Did you know you actually feel beauty? No, not an interactive art exhibit that you touch, but a secret place deep inside where you can actually feel beauty. Five minutes of gazing at something beautiful makes me start singing a little Michael Buble – “I’m Feeling Good.”
Our eyes are like little mouths through which we digest visual food for our souls. Healthy visual food strengthens me. Watching little children playing in a waterpark makes me feel young again. When I first see the Rockies as I cross the Plains, my blood pressure drops ten points. Immediately.
However, visual junk food leaves me flabby. The evening news depresses me. Two minutes of a bad video from a guy with camera shakes and I’ll be nauseous.
We were assigned in art classes what I called a “sit and stare.” At art museums or galleries, we would choose one piece to contemplate. We had a basic set of questions to answer:
- What is the subject of the piece?
- What emotions does it stir within me?
- What memories does it trigger?
- How does it make me feel?
Contemplating art taught me to recognize deep feelings that come from gazing upon an object.

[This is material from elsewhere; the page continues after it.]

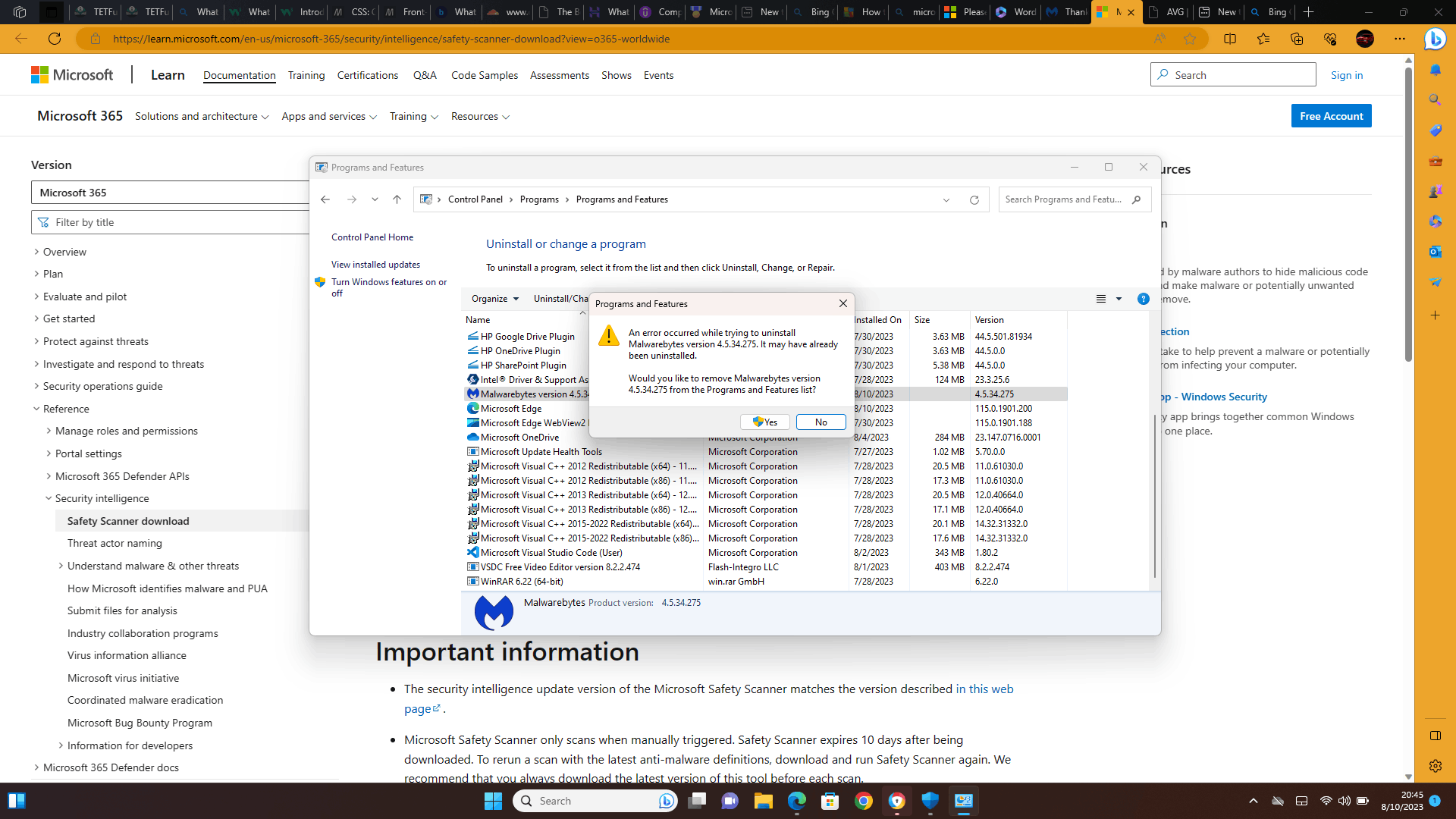Click the Free Account button
1456x819 pixels.
pyautogui.click(x=1331, y=115)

Therefore, I have become very deliberate in positioning myself before objects of beauty.
While camping in Colorado for a week, I snuck up on wild trout, tricked a bull elk into bugling, laughed at a buck-toothed beaver gnawing on a tree, and gazed at a stand of aspens raising golden arms in worship. I feel so much better.
Here are things I deliberately gaze on:
- Nature- I cannot look at the Rockies without singing, “How Great Thou Art.”
- Art – Instead of trying to see all the works in a gallery, I sit and stare at one that seizes me.
- People – As many different shapes and sizes and colors of people, we are the only things on earth created in the image of God. Gazing at the beauty of my wife is good for my heart. Does good things for my marriage, too.
- Animals – A Labrador retriever is the closest thing to unconditional love you will ever experience.
- Words – Solomon says that words breathe life or cause death.
The Ancients called it contemplation: I call it “gazing on beauty.” Not one second is ever wasted.
Enlarge the photograph on this blog I took by Steamboat Springs I call, “Peace in the valley.” Sit and stare. See if it makes you feel better.
So what objects of beauty cause you to feel good while you gaze upon them?